La nuit est longue. Vers minuit, on avise Lucie, qui est seule dans la chambre avec sa fille, que la transplantation aura lieu à 9h. Au petit matin, Lucie vérifie la machine de dialyse qu'elle a branchée comme d'habitude vers 19h30, la veille. Les cycles ne sont pas terminés. Elle se prépare à laver sa fille avec le produit antiseptique. Marc arrive les yeux bouffis. Il lui a fallu deux bières et deux sacs de chips pour parvenir à dormir un peu.

À 9h, Camille est poussée sur son lit à roulettes jusqu'à l'entrée du bloc opératoire. Elle ne pleure pas. Son père tient sa main. Pour une rare fois, Lucie est à l'écart, elle essuie des larmes qui n'arrêtent pas de couler.

Le Dr Jean Tchervenkov arrive à la hauteur de Camille, son manteau d'hiver toujours sur le dos. Ses cheveux sont encore mouillés, probablement de la douche. Il affiche un sourire jovial, regarde Camille et lui demande si elle sait ce qu'il va lui faire. «Est-ce que je vais te poser des rallonges de cheveux?», demande-t-il avec un clin d'oeil. «Non, vous allez me faire un rein», marmonne-t-elle, tout bas.

On emmène Camille à la salle d'opération. Elle ne pleure pas, ne tremble pas. L'anesthésiste lui demande si elle veut qu'elle lui chante une chanson. Camille fait non de la tête. On lui place un masque sur le visage, et elle s'endort. À 10h30, elle est sous anesthésie générale.

Le chirurgien demande à voir le rein. «Comme il s'agit d'un rein pédiatrique, il va prendre de l'expansion dans le ventre de Camille jusqu'à ce qu'elle fête ses 16 ou 17 ans, d'un centimètre ou deux», explique-t-il. Contrairement au rein provenant d'un donneur vivant, celui-ci est entouré de tissus. Le Dr Tchervenkov s'applique à préparer le petit organe pendant que ses assistants font une incision dans le ventre de Camille. Il demande des tests supplémentaires en immunologie pour s'assurer de la compatibilité.

À 12h53, le rein sort de la glace. «Il faut minuter le temps qu'il passe à l'air libre», lance le Dr Tchervenkov d'un ton ferme.
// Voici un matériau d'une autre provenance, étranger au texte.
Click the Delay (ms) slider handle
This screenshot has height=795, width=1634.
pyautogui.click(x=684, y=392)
Le rein est branché à une artère de la jambe de Camille. On installe une poche de sang du même groupe sanguin que Camille, le groupe B. À 13h24, le chirurgien donne le signal à l'anesthésiste. Quelques minutes plus tard, le rythme cardiaque de Camille augmente, le rein prend vie, il passe du blanc au rose, il double de volume.

«Vous savez, avec les médicaments de plus en plus efficaces, son rein peut durer jusqu'à 30 ans. Les premiers jours sont déterminants pour le rejet. Quand j'ai commencé en 1987, ça arrivait une fois sur deux. Maintenant, on va avoir un rejet une fois sur dix seulement.»
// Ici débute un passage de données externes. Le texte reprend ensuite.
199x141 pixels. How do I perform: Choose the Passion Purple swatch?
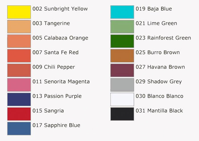tap(19, 99)
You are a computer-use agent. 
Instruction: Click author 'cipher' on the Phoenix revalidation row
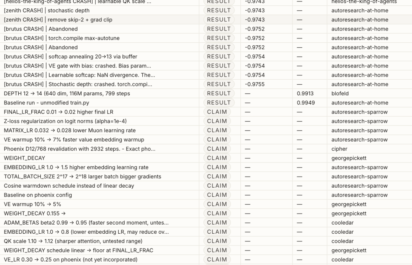[339, 149]
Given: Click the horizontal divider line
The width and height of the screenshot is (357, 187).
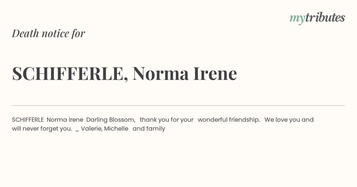Looking at the screenshot, I should pyautogui.click(x=179, y=105).
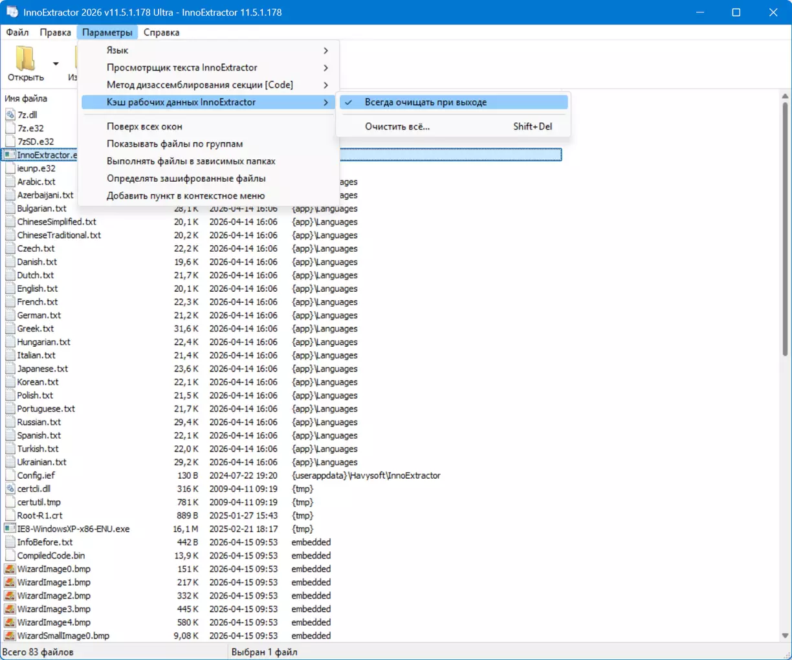This screenshot has height=660, width=792.
Task: Toggle 'Показывать файлы по группам' option
Action: click(x=175, y=144)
Le chirurgien va revenir plus tard. Camille est transférée aux soins intensifs. Le Dr Tchervenkov prend le couloir d'hôpital, puis s'arrête et se retourne: «S'il n'y avait qu'un message à passer, ce serait de dire que la transplantation est un traitement qui ne coûte rien, et que c'est le plus efficace. C'est l'équivalent d'une chimiothérapie pour traiter les cancers, mais elle se fait en quelques heures. Et après, c'est la guérison.»

Le père est le premier à passer les portes vitrées des soins intensifs. La petite soeur jumelle de Camille suit derrière. Camille est branchée de partout. Le son de son rythme cardiaque marque le tempo. Du sang s'écoule de son nez. Elle est à demi consciente.

Marc se penche au-dessus de sa fille. Il lui chuchote des mots de réconfort à l'oreille en effleurant ses épaules. La petite soeur, Alexe, recul d'un pas. Ses joues deviennent rouges. La chaleur semble grimper d'un cran dans cette petite cellule des soins intensifs. C'est trop. Alexe s'évanouit pendant que Camille reprend tranquillement connaissance.

ÉPILOGUE

26 mars 2011

Le soir même, Marc est retourné à Québec avec ses deux autres filles pour faire rouler l'entreprise. En arrivant à la maison, c'était plus fort que lui. Il voulait savoir. Quelques recherches sur le web lui ont suffi pour trouver d'où provenait le nouveau rein de sa fille.

Camille a dû lutter contre un rejet à renfort de médicaments et d'antibiotiques puissants, en plus d'avoir contracté la bactérie C. difficile. Elle n'a pas donné de nom à son rein. Elle revient tous les mois à Montréal pour des examens. Environ un mois après la transplantation, on a retiré la tige de son abdomen qui servait à la dialyse quotidienne. Pour la première fois depuis des années, elle n'est plus branchée pour vivre.